• TEXT SHOWN:
──────

I picked my son up from school on that Tuesday afternoon and we made the three hour trek from Detroit to Cleveland. It was a beautiful night in Cleveland when we made our way to our seats in Section 556 in the upper deck behind homeplate. The game was obviously a sell out and excitement - Cleveland Indians excitement - was in the air.

Seated to my left was a father with his young son. He was obviously a true baseball fan. He struck up a conversation with me. I told him we had just drove in from Detroit. We talked throughout the night about the strength and weaknesses of various players on each of the teams. When the Indians got a hit or scored, he cheered. When the Tigers got a hit or scored, I cheered. In between we were both just fans of the game, conversing about its fundamentals and enjoying the atmosphere.

The other 41,000 plus Indians fans, however, were not such baseball purists. The usual drunks around us were obnoxious as each Tiger player came to the plate. But those “fans” also showed their total ignorance throughout the night.

With the score tied at 1 in the second inning, the Tigers had 6 hits to the Indians one. The fans around us were saying things like, “Detroit really sucks,” and “Yeah, Detroit hasn’t been any good for years.” My 14 year old son pointed out to me that the score was TIED, the Tigers had five MORE hits than Cleveland and, oh by the way, Detroit was in the World Series just last year! Which team honestly sucked?

──────

• PROVIDED MATERIAL:
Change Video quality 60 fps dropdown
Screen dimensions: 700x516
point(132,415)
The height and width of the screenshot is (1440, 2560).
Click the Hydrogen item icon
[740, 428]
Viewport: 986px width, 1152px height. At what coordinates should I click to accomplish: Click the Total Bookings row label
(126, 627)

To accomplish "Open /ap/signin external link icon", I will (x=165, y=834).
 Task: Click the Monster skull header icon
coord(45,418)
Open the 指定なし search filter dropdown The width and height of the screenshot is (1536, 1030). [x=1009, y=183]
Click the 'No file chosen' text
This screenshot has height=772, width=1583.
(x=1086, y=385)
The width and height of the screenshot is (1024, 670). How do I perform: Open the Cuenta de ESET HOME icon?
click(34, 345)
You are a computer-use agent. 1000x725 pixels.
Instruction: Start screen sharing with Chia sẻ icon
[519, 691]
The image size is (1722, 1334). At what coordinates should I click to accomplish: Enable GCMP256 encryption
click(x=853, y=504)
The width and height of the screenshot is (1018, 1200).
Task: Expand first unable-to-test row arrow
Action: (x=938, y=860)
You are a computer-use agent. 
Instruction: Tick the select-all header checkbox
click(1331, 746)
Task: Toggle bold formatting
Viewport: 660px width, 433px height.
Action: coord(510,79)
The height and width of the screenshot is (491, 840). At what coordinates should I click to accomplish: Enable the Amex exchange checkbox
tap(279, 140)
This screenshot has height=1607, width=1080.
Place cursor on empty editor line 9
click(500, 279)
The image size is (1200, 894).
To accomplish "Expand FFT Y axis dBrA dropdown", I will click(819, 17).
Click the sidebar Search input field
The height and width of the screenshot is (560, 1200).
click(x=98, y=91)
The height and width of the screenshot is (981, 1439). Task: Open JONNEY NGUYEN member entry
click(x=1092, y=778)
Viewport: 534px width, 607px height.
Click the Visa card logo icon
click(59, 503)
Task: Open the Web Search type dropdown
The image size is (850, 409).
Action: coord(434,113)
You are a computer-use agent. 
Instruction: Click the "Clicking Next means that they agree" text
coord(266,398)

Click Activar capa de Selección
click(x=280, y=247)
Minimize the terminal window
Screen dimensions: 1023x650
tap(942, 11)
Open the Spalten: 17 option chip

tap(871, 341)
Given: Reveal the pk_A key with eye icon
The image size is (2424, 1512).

──────

• WHAT TO WORK ON:
Answer these questions from the account of the Tigers–Indians game above.
(a) In which section were the narrator and the narrator's son seated?
(b) With the score tied at 1 in the second inning, how many hits did the Tigers have?
(c) How old was the narrator's son?

• FINISHED TASK:
(a) Section 556, in the upper deck behind home plate.
(b) Six hits.
(c) Fourteen.